26 JANUARY 1968, Page 26

Right-minded

Sir: How -right your contributors Messrs Raven and Waugh are to protest about the erosion of our liberties under this Government (29 December). From the far left, interfering Mr Heifer proposes to deprive me of the liberty to watch live hare coursing. This is something I have never seen, and now it's almost too late. I understand from an RSPCA report that the longest recorded screams of a hare amount to two and a half minutes. What a spectacle this must be!

Busybodies in the past stopped such harmless pastimes as bear-baiting and cock-fighting. Come to think of it, they also stopped public executions, and now this damned lot have stopped hanging altogether. Also, every right-minded person knows that prison is the proper place for homosexuals (consenting adults, my foot), but this authoritarian

Government has stopped even that. What is the country coming to?

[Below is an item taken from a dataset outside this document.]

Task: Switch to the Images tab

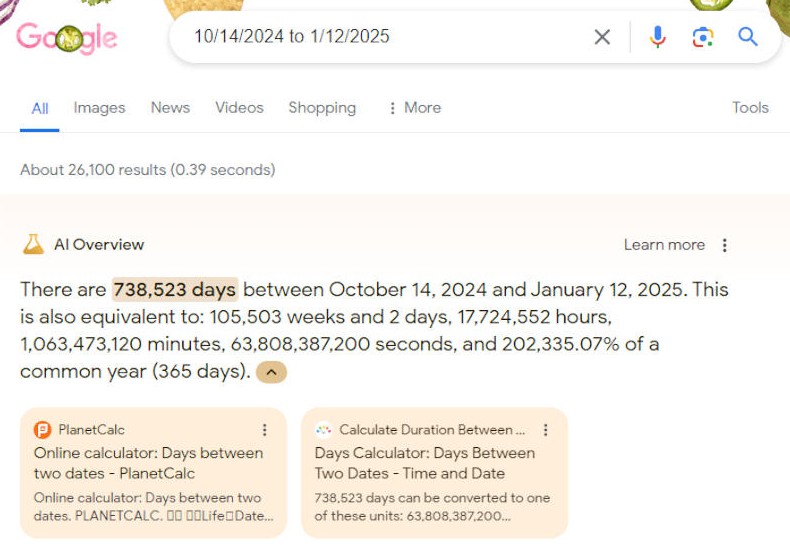Action: point(99,107)
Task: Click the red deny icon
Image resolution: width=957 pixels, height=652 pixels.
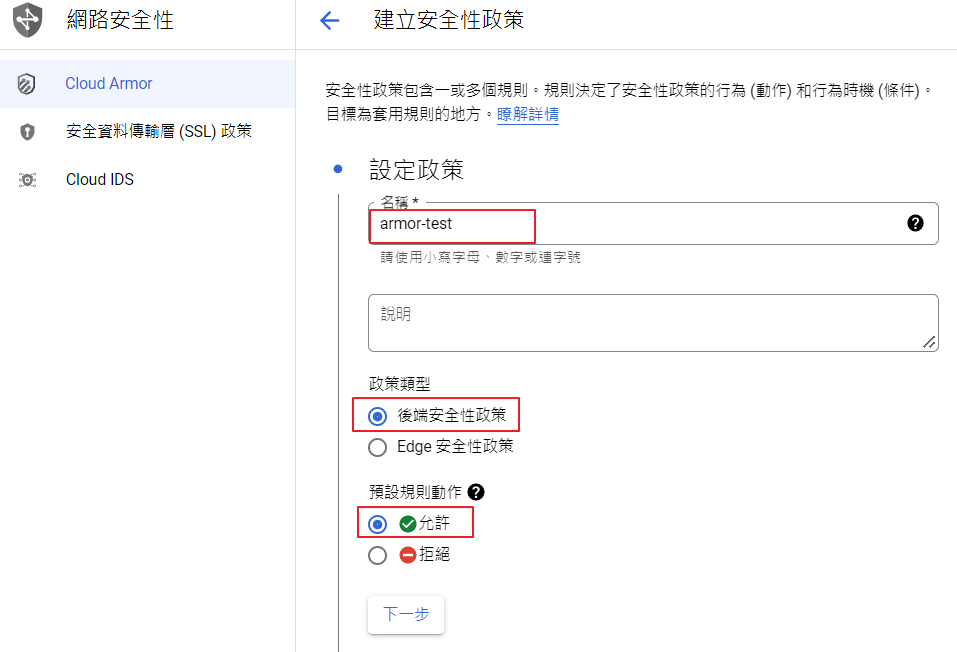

It is a relief to turn from such flabbiness mas- querading as compassion (odious word!) to the activities of right-wing politicians. From the far right, public-spirited Sir Cyril Black very properly decides to prevent ordinary people like myself from reading Last Exit to Brooklyn for fear we should be corrupted. How absolutely right he is 'to be so confident that he knows what is best for other people, and how wise not to be swayed from his course by any irrelevant considerations of literary merit. I'm sure he could even explain to me the precise nature of the corruption which would have ensued, had I read the book.

Of course, what this country really needs is the sort of freedom which exists in South Africa and Rhodesia under liberal-minded Messrs Vorster and Smith. Naturally they won't stand for any argu- ment or disagreement with their policies, but as these are invariably right what sensible person would wish to disagree? Silly Mrs Helen Joseph, now beginning her second five-year term of house arrest for opposing apartheid, has only herself to blame. A government-controlled press and plenty of censorship should ensure that all think alike.

Yes, in 1968 let us dispose of such tiresome left-wing notions as caring for the old, ill and indigent Let the Sir Cyrils have the freedom to impose what literary censorship they think fit. Let the profit motive reign supreme, and let us sell arms to South Africa—or our grandmothers to the gipsies, if the end-product is personal gain.